--- START ---
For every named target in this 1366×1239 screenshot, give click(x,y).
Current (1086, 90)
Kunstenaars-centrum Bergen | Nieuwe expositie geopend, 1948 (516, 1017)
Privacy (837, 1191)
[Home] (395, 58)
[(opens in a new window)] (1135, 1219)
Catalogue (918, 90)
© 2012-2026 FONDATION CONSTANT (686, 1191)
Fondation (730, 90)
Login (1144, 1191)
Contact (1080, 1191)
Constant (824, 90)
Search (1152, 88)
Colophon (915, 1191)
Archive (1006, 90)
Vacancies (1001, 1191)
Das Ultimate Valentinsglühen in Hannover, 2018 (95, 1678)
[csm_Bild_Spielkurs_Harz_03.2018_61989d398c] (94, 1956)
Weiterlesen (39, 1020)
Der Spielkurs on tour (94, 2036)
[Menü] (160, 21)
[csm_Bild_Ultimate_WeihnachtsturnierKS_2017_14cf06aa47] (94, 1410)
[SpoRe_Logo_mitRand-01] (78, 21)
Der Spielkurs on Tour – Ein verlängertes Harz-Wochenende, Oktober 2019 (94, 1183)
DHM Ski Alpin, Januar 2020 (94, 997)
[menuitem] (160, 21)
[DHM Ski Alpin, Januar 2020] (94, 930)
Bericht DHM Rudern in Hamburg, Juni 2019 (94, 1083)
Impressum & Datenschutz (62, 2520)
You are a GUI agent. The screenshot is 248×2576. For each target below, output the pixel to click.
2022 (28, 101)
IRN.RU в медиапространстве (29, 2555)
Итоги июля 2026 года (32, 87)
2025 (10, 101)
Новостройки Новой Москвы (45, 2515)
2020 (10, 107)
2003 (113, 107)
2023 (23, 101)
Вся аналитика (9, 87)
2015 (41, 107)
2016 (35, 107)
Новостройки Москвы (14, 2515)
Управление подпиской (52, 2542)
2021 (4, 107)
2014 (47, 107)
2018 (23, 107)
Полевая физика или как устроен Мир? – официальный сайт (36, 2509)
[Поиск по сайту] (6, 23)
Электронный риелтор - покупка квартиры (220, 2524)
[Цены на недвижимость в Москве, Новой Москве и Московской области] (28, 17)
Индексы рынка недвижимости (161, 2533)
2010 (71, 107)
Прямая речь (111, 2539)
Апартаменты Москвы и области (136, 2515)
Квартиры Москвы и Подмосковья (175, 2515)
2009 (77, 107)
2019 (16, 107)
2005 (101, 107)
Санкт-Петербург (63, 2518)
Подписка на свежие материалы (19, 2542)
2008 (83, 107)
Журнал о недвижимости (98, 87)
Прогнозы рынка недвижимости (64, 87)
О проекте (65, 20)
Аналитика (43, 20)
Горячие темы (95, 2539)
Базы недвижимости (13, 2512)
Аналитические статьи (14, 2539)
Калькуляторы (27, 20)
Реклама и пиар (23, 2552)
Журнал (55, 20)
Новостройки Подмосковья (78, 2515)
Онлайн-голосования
--- END ---
Assigned task
Each line of the listing should be printed again, exactly.

Written response
For every named target in this 1366×1239 screenshot, give click(x,y).
Current (1086, 90)
Kunstenaars-centrum Bergen | Nieuwe expositie geopend, 1948 (516, 1017)
Privacy (837, 1191)
[Home] (395, 58)
[(opens in a new window)] (1135, 1219)
Catalogue (918, 90)
© 2012-2026 FONDATION CONSTANT (686, 1191)
Fondation (730, 90)
Login (1144, 1191)
Contact (1080, 1191)
Constant (824, 90)
Search (1152, 88)
Colophon (915, 1191)
Archive (1006, 90)
Vacancies (1001, 1191)
Das Ultimate Valentinsglühen in Hannover, 2018 (95, 1678)
[csm_Bild_Spielkurs_Harz_03.2018_61989d398c] (94, 1956)
Weiterlesen (39, 1020)
Der Spielkurs on tour (94, 2036)
[Menü] (160, 21)
[csm_Bild_Ultimate_WeihnachtsturnierKS_2017_14cf06aa47] (94, 1410)
[SpoRe_Logo_mitRand-01] (78, 21)
Der Spielkurs on Tour – Ein verlängertes Harz-Wochenende, Oktober 2019 (94, 1183)
DHM Ski Alpin, Januar 2020 (94, 997)
[menuitem] (160, 21)
[DHM Ski Alpin, Januar 2020] (94, 930)
Bericht DHM Rudern in Hamburg, Juni 2019 (94, 1083)
Impressum & Datenschutz (62, 2520)
You are a GUI agent. The screenshot is 248×2576. For each target below, output the pixel to click.
2022 (28, 101)
IRN.RU в медиапространстве (29, 2555)
Итоги июля 2026 года (32, 87)
2025 (10, 101)
Новостройки Новой Москвы (45, 2515)
2020 (10, 107)
2003 (113, 107)
2023 (23, 101)
Вся аналитика (9, 87)
2015 (41, 107)
2016 (35, 107)
Новостройки Москвы (14, 2515)
Управление подпиской (52, 2542)
2021 (4, 107)
2014 (47, 107)
2018 (23, 107)
Полевая физика или как устроен Мир? – официальный сайт (36, 2509)
[Поиск по сайту] (6, 23)
Электронный риелтор - покупка квартиры (220, 2524)
[Цены на недвижимость в Москве, Новой Москве и Московской области] (28, 17)
Индексы рынка недвижимости (161, 2533)
2010 (71, 107)
Прямая речь (111, 2539)
Апартаменты Москвы и области (136, 2515)
Квартиры Москвы и Подмосковья (175, 2515)
2009 (77, 107)
2019 (16, 107)
2005 (101, 107)
Санкт-Петербург (63, 2518)
Подписка на свежие материалы (19, 2542)
2008 (83, 107)
Журнал о недвижимости (98, 87)
Прогнозы рынка недвижимости (64, 87)
О проекте (65, 20)
Аналитика (43, 20)
Горячие темы (95, 2539)
Базы недвижимости (13, 2512)
Аналитические статьи (14, 2539)
Калькуляторы (27, 20)
Реклама и пиар (23, 2552)
Журнал (55, 20)
Новостройки Подмосковья (78, 2515)
Онлайн-голосования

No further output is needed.